*TASK OBJECTIVE*: Reproduce all of the entries below word for word, line by line, with no changes.

*RECORDS FOR PROCESSING*:
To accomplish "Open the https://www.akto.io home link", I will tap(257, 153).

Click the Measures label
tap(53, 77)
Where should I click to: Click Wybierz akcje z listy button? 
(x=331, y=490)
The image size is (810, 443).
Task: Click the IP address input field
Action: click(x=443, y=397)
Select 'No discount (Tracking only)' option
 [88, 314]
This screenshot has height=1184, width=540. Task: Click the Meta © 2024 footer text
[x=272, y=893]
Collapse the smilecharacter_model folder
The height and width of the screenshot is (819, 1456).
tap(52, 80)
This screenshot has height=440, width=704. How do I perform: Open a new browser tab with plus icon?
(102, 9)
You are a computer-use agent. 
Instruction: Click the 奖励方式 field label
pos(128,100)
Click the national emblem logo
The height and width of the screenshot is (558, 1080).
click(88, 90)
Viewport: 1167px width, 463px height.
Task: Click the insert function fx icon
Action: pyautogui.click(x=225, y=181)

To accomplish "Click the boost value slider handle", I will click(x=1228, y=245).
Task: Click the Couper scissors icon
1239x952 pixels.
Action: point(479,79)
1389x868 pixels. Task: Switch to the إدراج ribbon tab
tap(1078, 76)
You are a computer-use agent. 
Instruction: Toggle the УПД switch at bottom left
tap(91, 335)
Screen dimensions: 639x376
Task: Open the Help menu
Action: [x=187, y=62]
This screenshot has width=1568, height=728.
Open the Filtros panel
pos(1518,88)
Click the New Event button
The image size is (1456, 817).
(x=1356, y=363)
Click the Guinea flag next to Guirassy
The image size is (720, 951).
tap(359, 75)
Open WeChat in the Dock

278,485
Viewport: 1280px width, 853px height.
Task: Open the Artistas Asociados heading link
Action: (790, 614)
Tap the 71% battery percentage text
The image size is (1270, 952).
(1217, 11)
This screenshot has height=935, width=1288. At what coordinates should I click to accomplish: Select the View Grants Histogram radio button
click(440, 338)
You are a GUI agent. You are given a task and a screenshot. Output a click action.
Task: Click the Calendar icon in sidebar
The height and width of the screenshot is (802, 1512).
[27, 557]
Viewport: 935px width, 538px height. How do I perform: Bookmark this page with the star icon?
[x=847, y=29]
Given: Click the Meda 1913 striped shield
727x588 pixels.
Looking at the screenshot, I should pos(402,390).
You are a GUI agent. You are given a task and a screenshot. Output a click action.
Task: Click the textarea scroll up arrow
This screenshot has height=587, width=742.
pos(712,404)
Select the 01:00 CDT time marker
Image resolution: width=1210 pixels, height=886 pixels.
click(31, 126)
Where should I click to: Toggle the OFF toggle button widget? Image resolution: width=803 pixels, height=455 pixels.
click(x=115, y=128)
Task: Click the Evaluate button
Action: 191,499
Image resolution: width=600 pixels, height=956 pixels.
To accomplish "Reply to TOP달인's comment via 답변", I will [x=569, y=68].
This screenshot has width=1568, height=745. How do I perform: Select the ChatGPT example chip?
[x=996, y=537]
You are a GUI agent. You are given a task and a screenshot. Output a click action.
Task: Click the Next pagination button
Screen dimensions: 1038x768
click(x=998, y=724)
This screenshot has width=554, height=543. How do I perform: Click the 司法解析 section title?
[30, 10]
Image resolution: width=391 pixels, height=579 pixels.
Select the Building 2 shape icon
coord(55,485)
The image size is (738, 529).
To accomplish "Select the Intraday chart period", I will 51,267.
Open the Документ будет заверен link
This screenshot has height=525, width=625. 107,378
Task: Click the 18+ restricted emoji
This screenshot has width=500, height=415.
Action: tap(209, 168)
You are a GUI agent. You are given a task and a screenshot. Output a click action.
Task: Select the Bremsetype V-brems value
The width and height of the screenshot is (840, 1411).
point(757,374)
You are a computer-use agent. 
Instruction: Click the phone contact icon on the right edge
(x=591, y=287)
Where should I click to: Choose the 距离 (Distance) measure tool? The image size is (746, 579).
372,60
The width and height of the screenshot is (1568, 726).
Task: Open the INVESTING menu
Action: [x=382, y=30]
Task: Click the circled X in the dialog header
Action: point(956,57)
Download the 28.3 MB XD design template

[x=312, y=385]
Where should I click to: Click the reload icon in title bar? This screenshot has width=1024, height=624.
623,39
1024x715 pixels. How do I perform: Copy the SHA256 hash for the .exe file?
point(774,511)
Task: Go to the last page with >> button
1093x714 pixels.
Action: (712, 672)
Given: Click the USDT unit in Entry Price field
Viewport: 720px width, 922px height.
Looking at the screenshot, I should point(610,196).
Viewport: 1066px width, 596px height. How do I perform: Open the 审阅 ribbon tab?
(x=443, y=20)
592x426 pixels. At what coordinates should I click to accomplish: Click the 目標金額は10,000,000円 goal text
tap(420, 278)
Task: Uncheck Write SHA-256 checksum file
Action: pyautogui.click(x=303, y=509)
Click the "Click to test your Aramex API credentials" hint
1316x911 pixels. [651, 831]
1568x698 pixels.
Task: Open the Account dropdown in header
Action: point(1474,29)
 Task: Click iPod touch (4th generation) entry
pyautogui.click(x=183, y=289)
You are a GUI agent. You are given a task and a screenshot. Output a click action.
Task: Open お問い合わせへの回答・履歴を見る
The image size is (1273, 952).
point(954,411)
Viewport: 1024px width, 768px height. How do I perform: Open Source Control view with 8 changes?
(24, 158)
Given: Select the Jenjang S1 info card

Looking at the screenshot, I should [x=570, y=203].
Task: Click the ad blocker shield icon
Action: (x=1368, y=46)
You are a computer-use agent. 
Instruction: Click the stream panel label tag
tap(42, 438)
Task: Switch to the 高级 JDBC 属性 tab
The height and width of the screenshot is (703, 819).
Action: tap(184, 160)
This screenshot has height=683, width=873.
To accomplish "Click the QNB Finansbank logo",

*SOLVED PROBLEM*:
To accomplish "Open the https://www.akto.io home link", I will tap(257, 153).

Click the Measures label
tap(53, 77)
Where should I click to: Click Wybierz akcje z listy button? 
(x=331, y=490)
The image size is (810, 443).
Task: Click the IP address input field
Action: click(x=443, y=397)
Select 'No discount (Tracking only)' option
 [88, 314]
This screenshot has height=1184, width=540. Task: Click the Meta © 2024 footer text
[x=272, y=893]
Collapse the smilecharacter_model folder
The height and width of the screenshot is (819, 1456).
tap(52, 80)
This screenshot has height=440, width=704. How do I perform: Open a new browser tab with plus icon?
(102, 9)
You are a computer-use agent. 
Instruction: Click the 奖励方式 field label
pos(128,100)
Click the national emblem logo
The height and width of the screenshot is (558, 1080).
click(88, 90)
Viewport: 1167px width, 463px height.
Task: Click the insert function fx icon
Action: pyautogui.click(x=225, y=181)

To accomplish "Click the boost value slider handle", I will click(x=1228, y=245).
Task: Click the Couper scissors icon
1239x952 pixels.
Action: point(479,79)
1389x868 pixels. Task: Switch to the إدراج ribbon tab
tap(1078, 76)
You are a computer-use agent. 
Instruction: Toggle the УПД switch at bottom left
tap(91, 335)
Screen dimensions: 639x376
Task: Open the Help menu
Action: [x=187, y=62]
This screenshot has width=1568, height=728.
Open the Filtros panel
pos(1518,88)
Click the New Event button
The image size is (1456, 817).
(x=1356, y=363)
Click the Guinea flag next to Guirassy
The image size is (720, 951).
tap(359, 75)
Open WeChat in the Dock

278,485
Viewport: 1280px width, 853px height.
Task: Open the Artistas Asociados heading link
Action: (790, 614)
Tap the 71% battery percentage text
The image size is (1270, 952).
(1217, 11)
This screenshot has height=935, width=1288. At what coordinates should I click to accomplish: Select the View Grants Histogram radio button
click(440, 338)
You are a GUI agent. You are given a task and a screenshot. Output a click action.
Task: Click the Calendar icon in sidebar
The height and width of the screenshot is (802, 1512).
[27, 557]
Viewport: 935px width, 538px height. How do I perform: Bookmark this page with the star icon?
[x=847, y=29]
Given: Click the Meda 1913 striped shield
727x588 pixels.
Looking at the screenshot, I should pos(402,390).
You are a GUI agent. You are given a task and a screenshot. Output a click action.
Task: Click the textarea scroll up arrow
This screenshot has height=587, width=742.
pos(712,404)
Select the 01:00 CDT time marker
Image resolution: width=1210 pixels, height=886 pixels.
click(31, 126)
Where should I click to: Toggle the OFF toggle button widget? Image resolution: width=803 pixels, height=455 pixels.
click(x=115, y=128)
Task: Click the Evaluate button
Action: 191,499
Image resolution: width=600 pixels, height=956 pixels.
To accomplish "Reply to TOP달인's comment via 답변", I will [x=569, y=68].
This screenshot has width=1568, height=745. How do I perform: Select the ChatGPT example chip?
[x=996, y=537]
You are a GUI agent. You are given a task and a screenshot. Output a click action.
Task: Click the Next pagination button
Screen dimensions: 1038x768
click(x=998, y=724)
This screenshot has width=554, height=543. How do I perform: Click the 司法解析 section title?
[30, 10]
Image resolution: width=391 pixels, height=579 pixels.
Select the Building 2 shape icon
coord(55,485)
The image size is (738, 529).
To accomplish "Select the Intraday chart period", I will 51,267.
Open the Документ будет заверен link
This screenshot has height=525, width=625. 107,378
Task: Click the 18+ restricted emoji
This screenshot has width=500, height=415.
Action: tap(209, 168)
You are a GUI agent. You are given a task and a screenshot. Output a click action.
Task: Select the Bremsetype V-brems value
The width and height of the screenshot is (840, 1411).
point(757,374)
You are a computer-use agent. 
Instruction: Click the phone contact icon on the right edge
(x=591, y=287)
Where should I click to: Choose the 距离 (Distance) measure tool? The image size is (746, 579).
372,60
The width and height of the screenshot is (1568, 726).
Task: Open the INVESTING menu
Action: [x=382, y=30]
Task: Click the circled X in the dialog header
Action: point(956,57)
Download the 28.3 MB XD design template

[x=312, y=385]
Where should I click to: Click the reload icon in title bar? This screenshot has width=1024, height=624.
623,39
1024x715 pixels. How do I perform: Copy the SHA256 hash for the .exe file?
point(774,511)
Task: Go to the last page with >> button
1093x714 pixels.
Action: (712, 672)
Given: Click the USDT unit in Entry Price field
Viewport: 720px width, 922px height.
Looking at the screenshot, I should point(610,196).
Viewport: 1066px width, 596px height. How do I perform: Open the 审阅 ribbon tab?
(x=443, y=20)
592x426 pixels. At what coordinates should I click to accomplish: Click the 目標金額は10,000,000円 goal text
tap(420, 278)
Task: Uncheck Write SHA-256 checksum file
Action: pyautogui.click(x=303, y=509)
Click the "Click to test your Aramex API credentials" hint
1316x911 pixels. [651, 831]
1568x698 pixels.
Task: Open the Account dropdown in header
Action: point(1474,29)
 Task: Click iPod touch (4th generation) entry
pyautogui.click(x=183, y=289)
You are a GUI agent. You are given a task and a screenshot. Output a click action.
Task: Open お問い合わせへの回答・履歴を見る
The image size is (1273, 952).
point(954,411)
Viewport: 1024px width, 768px height. How do I perform: Open Source Control view with 8 changes?
(24, 158)
Given: Select the Jenjang S1 info card

Looking at the screenshot, I should [x=570, y=203].
Task: Click the ad blocker shield icon
Action: (x=1368, y=46)
You are a computer-use agent. 
Instruction: Click the stream panel label tag
tap(42, 438)
Task: Switch to the 高级 JDBC 属性 tab
The height and width of the screenshot is (703, 819).
Action: tap(184, 160)
This screenshot has height=683, width=873.
To accomplish "Click the QNB Finansbank logo",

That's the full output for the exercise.